Sander Greenland sent me this paper that he wrote with Mohammad Ali Mansournia, which discusses possible penalty functions for penalized maximum likelihood or, equivalently, possible prior distributions for Bayesian posterior mode estimation, in the context of logistic regression. Greenland and Mansournia write:
We consider some questions that arise when considering alternative penalties . . . Taking simplicity of implementation and interpretation as our chief criteria, we propose that the log-F(1,1) prior provides a better default penalty than other proposals. Penalization based on more general log-F priors is trivial to implement and facilitates sensitivity analyses of penalty strength the number of added observations (prior degrees of freedom) are varied.
Greenland and Mansournia talk a lot about the penalty function of Firth (1993) and of Jeffreys priors but these don’t interest me much except for historical reasons. With a regression model, the form of the likelihood function, and thus the Jeffreys prior, changes every time you add a predictor so it’s hard to envision these as general defaults.
They argue that their log-F prior works better than other alternatives in the literature, including the weakly-informative Cauchy family recommended in my 2008 paper with Jakulin, Pittau, and Su, and implemented in the bayesglm() function (which in turn is soon to be replaced and improved by an implementation in Stan).
I haven’t thought much about different functional forms. The Cauchy prior does this flat thing near the extremes which can work well if occasionally there really are infinite or near-infinite coefficients (which can happen if there is some redundancy in a model) but maybe other families such as log-F could do better for most problems. Also, as discussed in that paper with Jakulin et al., our recommended Cauchy(0,2.5) prior really is too weak in general so I’m open to the idea that there are better default options out there.
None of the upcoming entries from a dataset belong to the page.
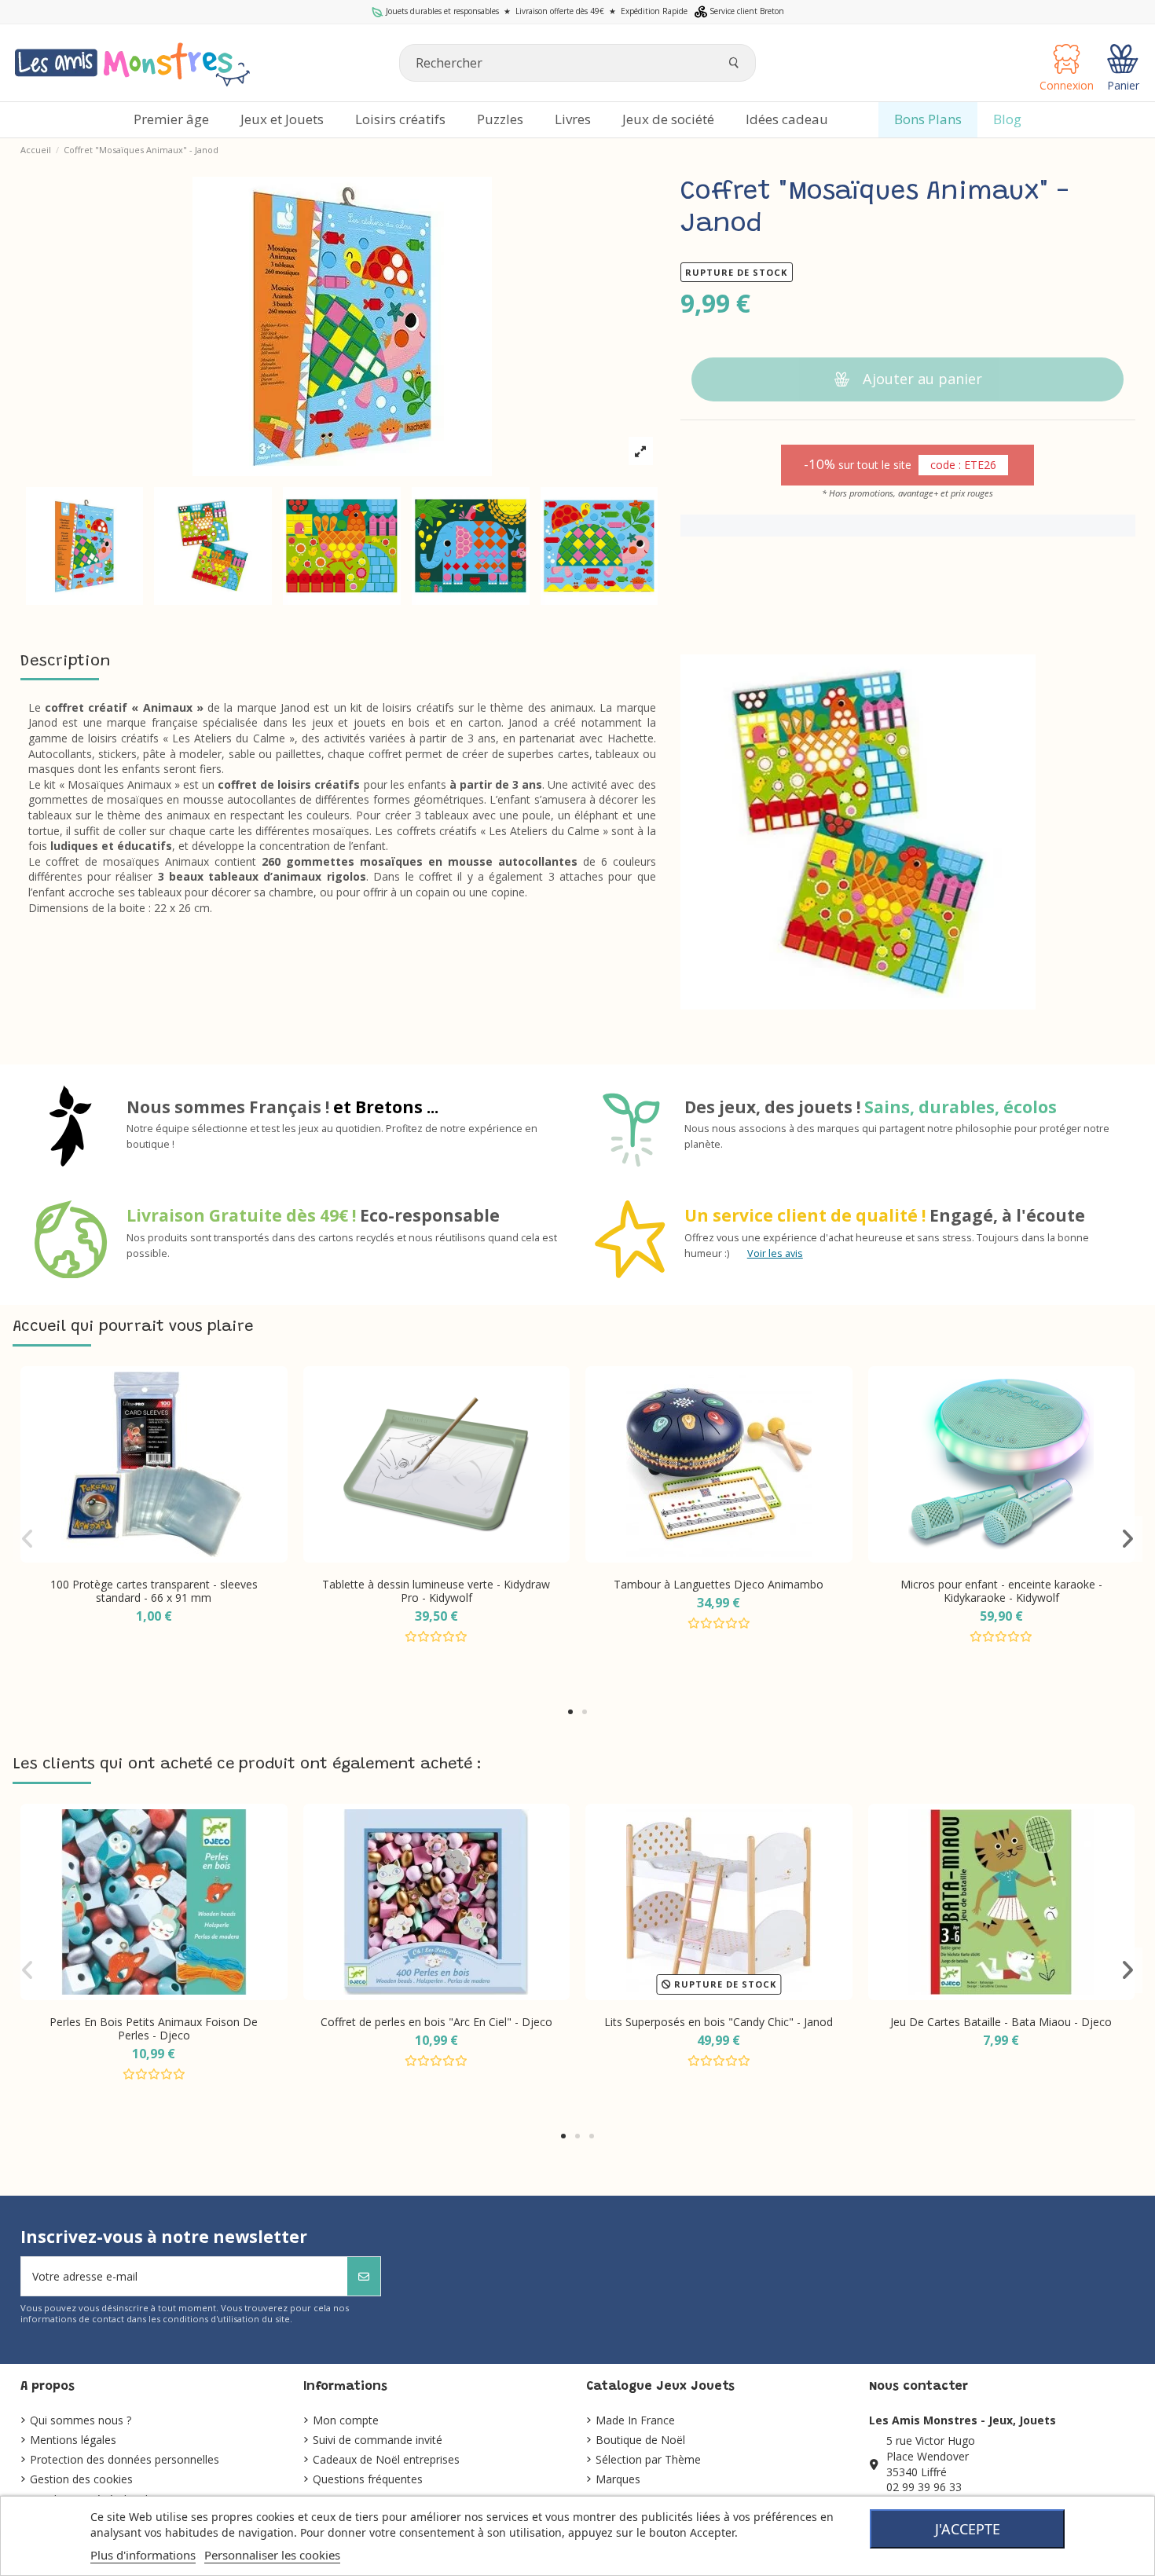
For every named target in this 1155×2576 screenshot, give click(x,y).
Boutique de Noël (640, 2439)
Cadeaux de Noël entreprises (386, 2459)
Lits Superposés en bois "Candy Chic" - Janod (718, 2021)
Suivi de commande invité (377, 2439)
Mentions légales (73, 2439)
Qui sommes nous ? (80, 2420)
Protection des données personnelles (124, 2459)
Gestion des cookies (81, 2479)
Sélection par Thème (648, 2459)
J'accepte (967, 2528)
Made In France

In my own applied work I’ve been gradually shifting toward the use of stronger priors (indeed, as I’ve noted before, part of this attitude is coming because Sander Greenland convinced me that in many problems the prior information for some parameters can be much stronger than the information available from the data).
Greenland and Mansournia also write that “a properly shifted prior or (more conveniently) no prior be used for intercepts or coefficients that could reasonably have extreme values.” I think this is right, but I’m loath to suggest no prior at all, as this can give degenerate estimates in extreme cases such as data with all successes or all failures. (No one would waste time fitting a logistic regression on such trivial data, but this sort of degenerate pattern can occur in subsets of data, and sometimes a dataset is divided into pieces, with each piece analyzed separately, so we do need to think of how our procedures will work in such cases.) In any case, I agree about translating the model so that coefficients for intercepts and main effects are interpretable. We discussed this point in section 2.1 of our paper.
A lot of the details of this remain up in the air so it’s good to see this new paper by Greenland and Mansournia.